Durante o reinado de Carlos I, que subiu ao trono em 1625, a Corte Real agravou essas tensões, celebrando o Natal com todo o tipo de luxo, música, danças e bailes de máscaras, intensificando assim a animosidade entre a Coroa e o Parlamento.

A proibição do Natal e a reação dos cidadãos

Os puritanos, descontentes com Carlos I e com a sua crença numa autoridade divina superior à do Parlamento, ajudaram a desencadear uma guerra civil em 1642. A vitória dos Parlamentares em 1645 deu-lhes poder suficiente para fazerem um ataque massivo ao Natal.

Inglaterra no Natal
Os ingleses trouxeram o Natal de volta em 1660, com a subida do rei Carlos II ao trono .

O Parlamento tomou medidas radicais para acabar com as celebrações de Natal, fechando igrejas em 1645 através do "Diretório do Culto Público", que excluía o Natal como feriado religioso. Dois anos mais tarde, a proibição foi ampliada para todas as celebrações de Natal, com os soldados parlamentares destruindo as decorações natalinas e interrompendo os serviços clandestinos.

"Os puritanos tinham razão quando diziam (e faziam-no muitas vezes) que o Natal não passava de um feriado pagão com um verniz cristão", afirma o historiador Stephen Nissenbaum no seu livro "The Battle for Christmas".

A reação do povo foi uma combinação de incredulidade, raiva e desafio. Houve motins em várias cidades, incluindo Norwich, Bury St Edmunds e Ipswich, onde as pessoas desafiaram a proibição e tentaram fechar as lojas no Natal. A proibição constituiu também uma oportunidade para os monárquicos, que aproveitaram o sentimento pró-Natal para alavancar a sua causa.

A morte de Oliver Cromwell e o renascimento do Natal

Em 1653, Oliver Cromwell tornou-se Lord Protetor da Commonwealth da Inglaterra, Escócia e Irlanda. Embora ele tenha proibido o Natal, as restrições parlamentares já estavam em vigor antes da sua ascensão. A sua morte em 1658 marcou o fim da experiência republicana e o Parlamento convidou o filho de Carlos I a reinar em 1660, restaurando a monarquia.

Com Carlos II no trono, não só a monarquia foi restaurada, como também as tradições festivas. Os teatros reabriram, a cultura da corte ressurgiu e o Natal renasceu em 1660. Carlos II reintroduziu costumes familiares, como a decoração das igrejas com azevinho, jogos de Natal, banquetes, bailes e apostas, especialmente na corte real.
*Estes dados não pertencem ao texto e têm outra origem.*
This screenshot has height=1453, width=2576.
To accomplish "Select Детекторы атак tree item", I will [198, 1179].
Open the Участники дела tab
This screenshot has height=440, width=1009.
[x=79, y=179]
Foi uma demonstração clara de que a proibição do Parlamento não conseguiu extinguir o espírito natalino inglês enraizado. Em vez de extinguir o feriado, sublinhou a relação duradoura entre o Natal e a política na Inglaterra do século 17. Este episódio histórico se tornou um testemunho da resistência e do significado cultural do Natal ao longo do tempo.